2. Neurectomy of the anterior interosseus nerve.
3. Neurectomy of the dorsal radial sensory nerve articular branches.
4. Neurectomy of the dorsal ulnar sensory nerve articular branches.
With the patient in appropriate position, prep and drape, we began.
We first marked out our surgical approach. There was approximately a 4 cm incision line
between the radius and the ulna dorsally. The incision was slightly biased toward the ulna about a
fingerbreadth proximal to the ulnar head with the starting point of the incision extending proximally. With
the skin marked, the limb was elevated, exsanguinated, and tourniquet was inflated. With the tourniquet
up, the incision was made as noted above. Blunt dissection was carried down to the dorsal aspect of the
digital extensors and the wrist extensors. This initial retinaculum was opened up giving us wide access
to the EDC compartment in the ulnar-sided wrist extensor. By carefully and gently mobilizing the EDC
tendon in a radial direction and holding them with Ragnell retractors, we could identify the interosseous
membrane. Underneath the tendon and superficial to the interosseous membrane, we identified very
clear of the posterior interosseous nerve. With this in place, we incised immediately adjacent to the
posterior interosseous nerve place to the ulnar side to identify the anterior interosseous nerve. With a
gentle spreading to pronator quadratus, we were able to identify the longitudinal extent of the
interosseous nerve. We noted 2 motor branches coming off the interosseous nerve proximally and we
stayed distal to this. The entirety of the nerve distal to this was then removed in length about 15 mm with
bipolar cautery at both ends. We did not disrupt the adjacent artery to the anterior interosseous nerve.

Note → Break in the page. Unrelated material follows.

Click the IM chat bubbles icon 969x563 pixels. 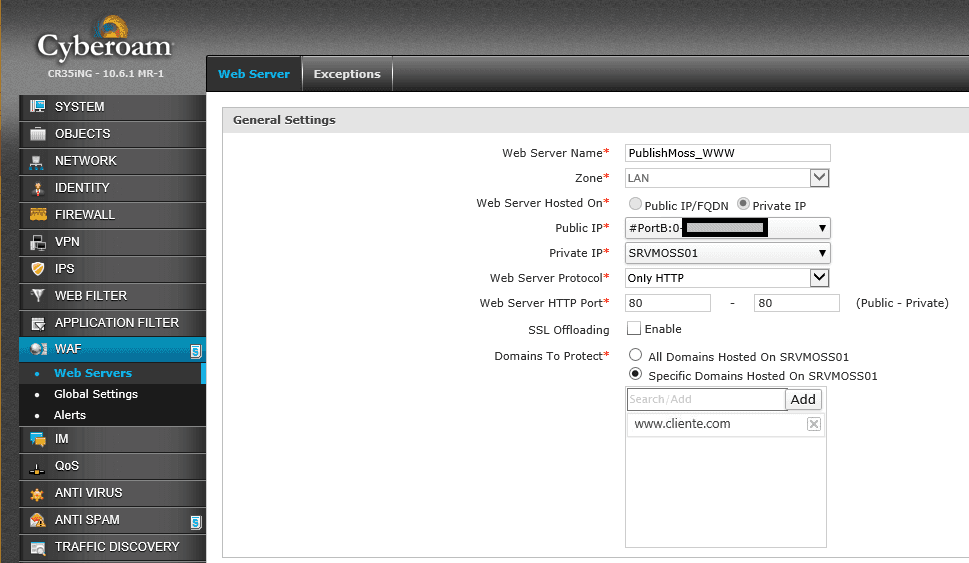point(38,439)
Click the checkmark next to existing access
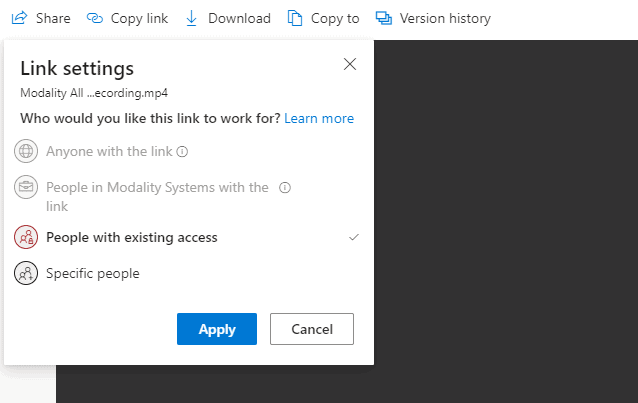The image size is (638, 403). click(352, 237)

Once the interosseous nerve was removed, we then dissected out the posterior interosseous nerve,
removed about 3 cm of the PIN again using blunt tenotomy to separate the nerve from the artery. We
then used the bipolar to neuroectomize the nerve proximally and distally. We removed about 2.5 cm of
the posterior interosseous nerve. At this point in time, we allowed the tendons to retract back into their
native location. We then used a combination of scissors and finger dissection to work the plane between
the fascia and the subcutaneous skin. By palpation, I could palpate the distal portion of the ulnar head
and then the ulnar side to the ulnar head and even around volarly. With my finger through this space
combined with tenotomies, we identified several articular branches heading directly into the joint capsule
of the ulnocarpal joint. All these were sharply released. A final sweep of the digit confirmed that we
were clear all the way to the volar side of the ulnar head. A very similar technique was then employed
on the radial side where we dissected the subcutaneous plane between the fascia and the subcu skin so
I could palpate the radial styloid. We identified several articular branches traversing this plane, and
these were treated with bipolar cautery. As a finishing maneuver using a finger, we swept all across the
dorsal radial aspect of the wrist and even around to the volar side distal to the radial styloid. At this point
in time, we irrigated copiously with sterile saline. I did repair the interosseous membrane with 3-0 Vicryl
in figure-of-eight fashion. We repaired the subcutaneous skin with 3-0 Vicryl in the dermis and 4-0 nylon
in skin. Bulky soft dressings were applied. No splint was utilized. The patient was stable throughout
and stable upon arrival to Recovery.